Escalating costs of AI training

Training cutting-edge AI systems such as OpenAI’s GPT-4 and Google’s Gemini Ultra requires a massive financial commitment, evidenced by the enormous costs incurred.

OpenAI’s GPT-4, a language model renowned for its ability to generate human-like text, required an estimated $78 million in computing resources for its development. Google’s Gemini Ultra model, which is part of a new generation of even more complex AI systems, needed a staggering $191 million to train.

These numbers spotlight the scale of investment necessary to push the boundaries of AI tech. They reflect the high costs associated with the extensive computational power and energy required, as well as the data acquisition and the skilled personnel needed to develop and refine such sophisticated models.

Geographic and institutional dominance in AI

The United States continues to lead in the production of state-of-the-art AI models, with 61 notable systems developed in 2023 – surpassing that of other regions by a large margin.

China and the European Union are still key players, producing 15 and 21 notable models, respectively.

The U.S. dominance is facilitated by larger funding pools and a robust tech industry ecosystem, and strong collaborations between academia and the private sector, while China and the EU are accelerating their efforts to close the gap through increased investments and government support.

Funding shifts and priorities

Despite a general downturn in private AI investment for the second consecutive year, the sector saw a dramatic surge in funding for generative AI technologies, which nearly octupled, reaching $25.2 billion in 2023.

This is largely due to the growing commercial interest and potential revenue streams that generative AI promises, particularly in industries like media, entertainment, and advertising, where the ability to generate realistic images, videos, and text can transform content creation processes.

Contrast between the overall decline in AI investment and the booming funding for generative AI indicates a strategic shift in investor focus, prioritizing technologies with immediate practical applications and high growth potential.

Challenges evaluating AI systems

Current evaluations of AI systems are a challenge due to the absence of standardized testing protocols across the board for measuring responsibility, safety, and security. Lack of uniformity makes it difficult for industry leaders to assess and compare the inherent risks and limitations of various AI models systematically.

For AI to integrate safely into societal frameworks—whether in healthcare, finance, or transportation—developers, regulators, and users must have consistent benchmarks. Standards would promote transparency and foster trust among consumers and businesses alike by making sure that all AI systems adhere to agreed-upon norms for performance and ethics.

Emerging risks and public perception of AI

New risks and concerns

One of the more pressing concerns in the AI field is the creation and circulation of political deepfakes—synthesized media in which a person in an existing image or video is replaced with someone else’s likeness.

Deepfakes are becoming increasingly easy to produce and yet are difficult to detect, posing complex challenges for maintaining political integrity and public trust.

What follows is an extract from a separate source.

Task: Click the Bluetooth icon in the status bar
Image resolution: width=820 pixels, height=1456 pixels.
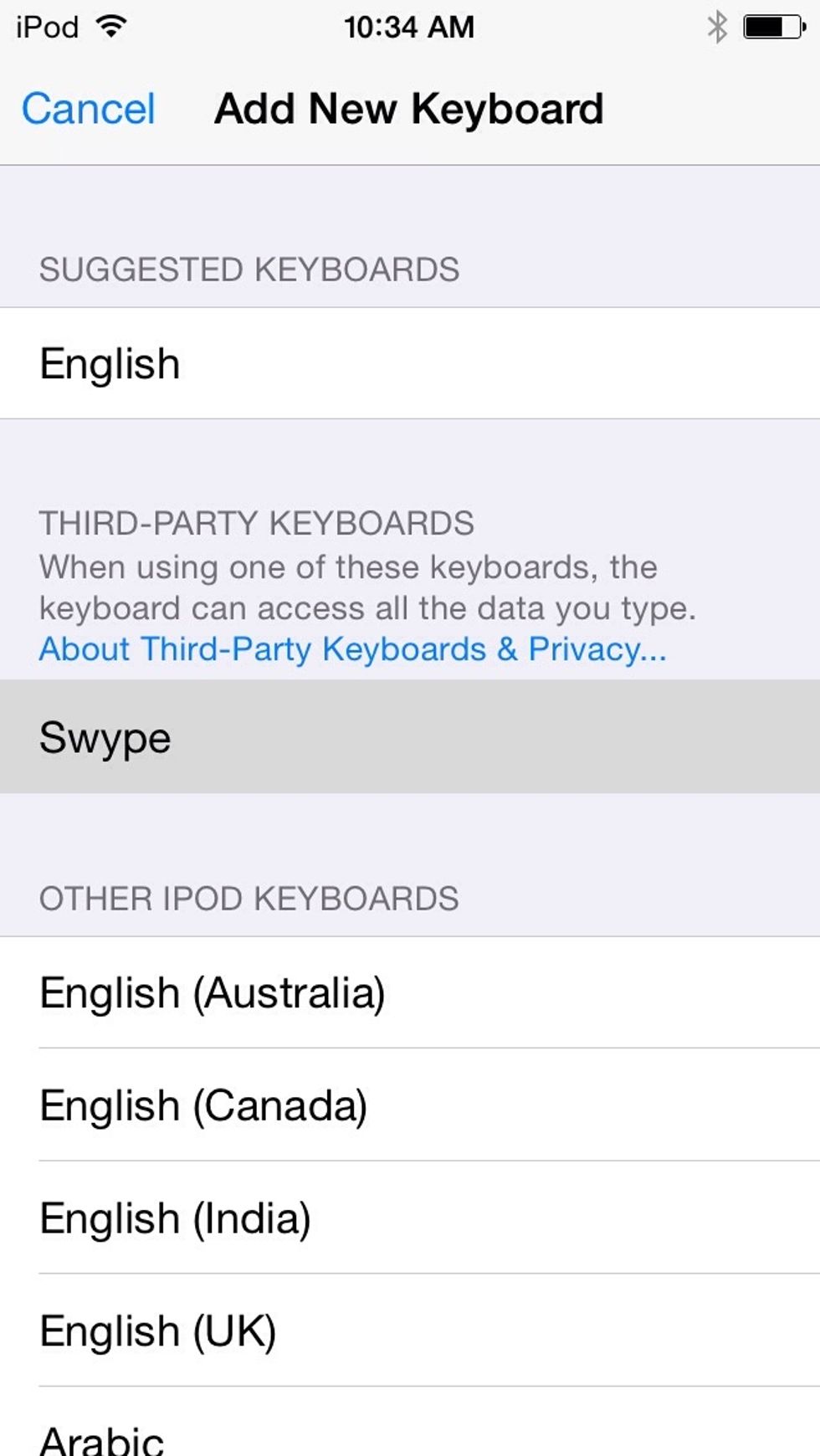Action: click(x=716, y=26)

Ongoing research is revealing complex vulnerabilities in language models that could potentially be exploited to produce misleading or harmful content. These could lead to misinformation spreading or even malicious use in cyber-attacks, highlighting an urgent need for more robust security measures in AI development.

Changes in public opinion

Public perception of AI is shifting, with more individuals globally recognizing the profound impact AI is likely to have on their lives.

Data indicates that the share of people who believe AI will dramatically affect their lives within the next 3-5 years has increased from 60% to 66%.

In the United States, the change in sentiment is even more pronounced. The proportion of Americans who feel more concerned than excited about the proliferation of AI has risen sharply from 37% in 2021 to 52% in 2023 – suggests growing apprehension about the role of AI in daily life. This also points out an increasing awareness of the potential consequences of AI technologies, both positive and negative.